Tekst do czytania:
* * * * * * *

Kluska, oficjalnie najsłodszy pies na świecie.
Nie, nie mój- mojej najdroższej Aleksandry. :*
Nadrobię mój niedopracowany ze względu na dzisiejszy pośpiech wpis.
Do dzieła!
W weekend włączyłam guziczek OFF jeżeli chodzi o naukę i wiecie co? ... włącznik jakoś zniknął i nie da się znów
ustawić na ON, no coś podobnego! Wszystko wydaje się bezsensu, jeżeli Twoja ciężka praca nie przynosi
zamierzonych efektów. Może za szybko się zniechęcam? Nie wiem. Teraz objęłam inną taktykę.
Testuję siebie, zobaczymy jak na tym wyjdę.
Nie tylko w kwestii nauki podejmuje challenge. Uczę się na nowo innych rzeczy.
Myślę, że małymi krokami dojdę sama ze sobą do równowagi.
Wtedy żadne głupie sytuacje mną nie zachwieją, bo porządnych fundamentów nic nie zburzy.

* * * * * * *

Dostarczone dane:
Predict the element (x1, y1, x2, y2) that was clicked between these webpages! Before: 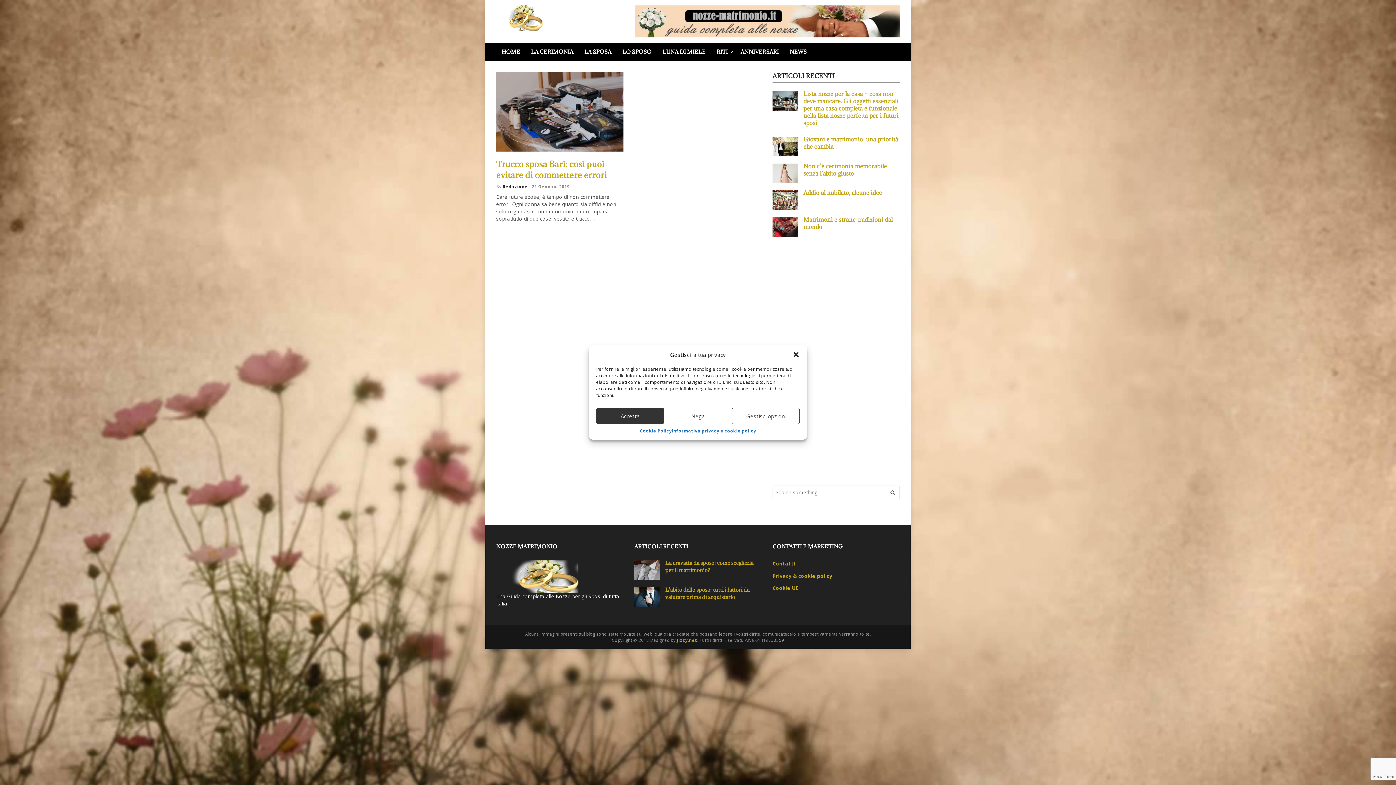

* * * * * * *

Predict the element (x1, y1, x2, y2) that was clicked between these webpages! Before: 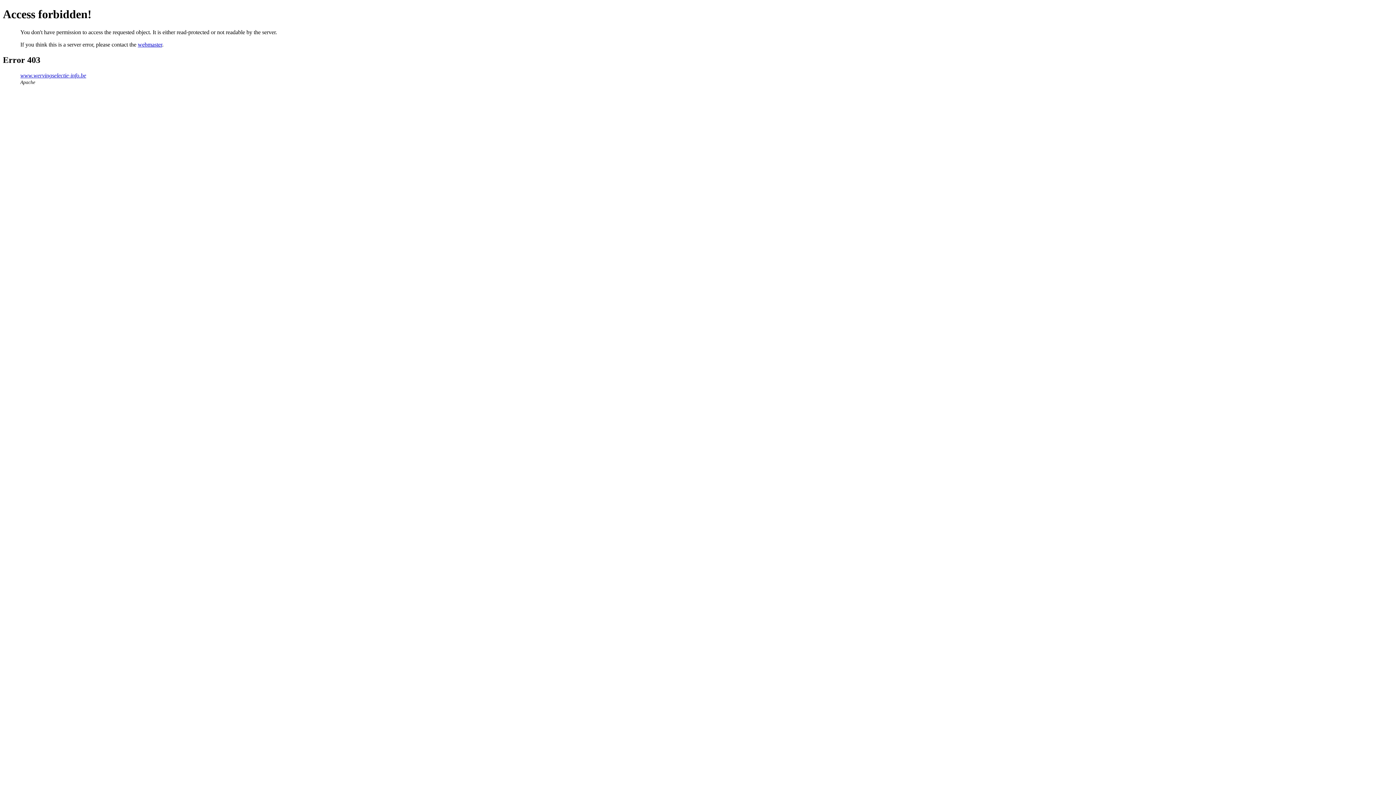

* * * * * * *

Zadanie do wykonania: Przepisz fragment tekstu od „Testuję siebie, zobaczymy” do „sobą do równowagi.” włącznie, zastępując w nim „równowagi” słowem „spokoju”.

Wynik zadania:
Testuję siebie, zobaczymy jak na tym wyjdę.
Nie tylko w kwestii nauki podejmuje challenge. Uczę się na nowo innych rzeczy.
Myślę, że małymi krokami dojdę sama ze sobą do spokoju.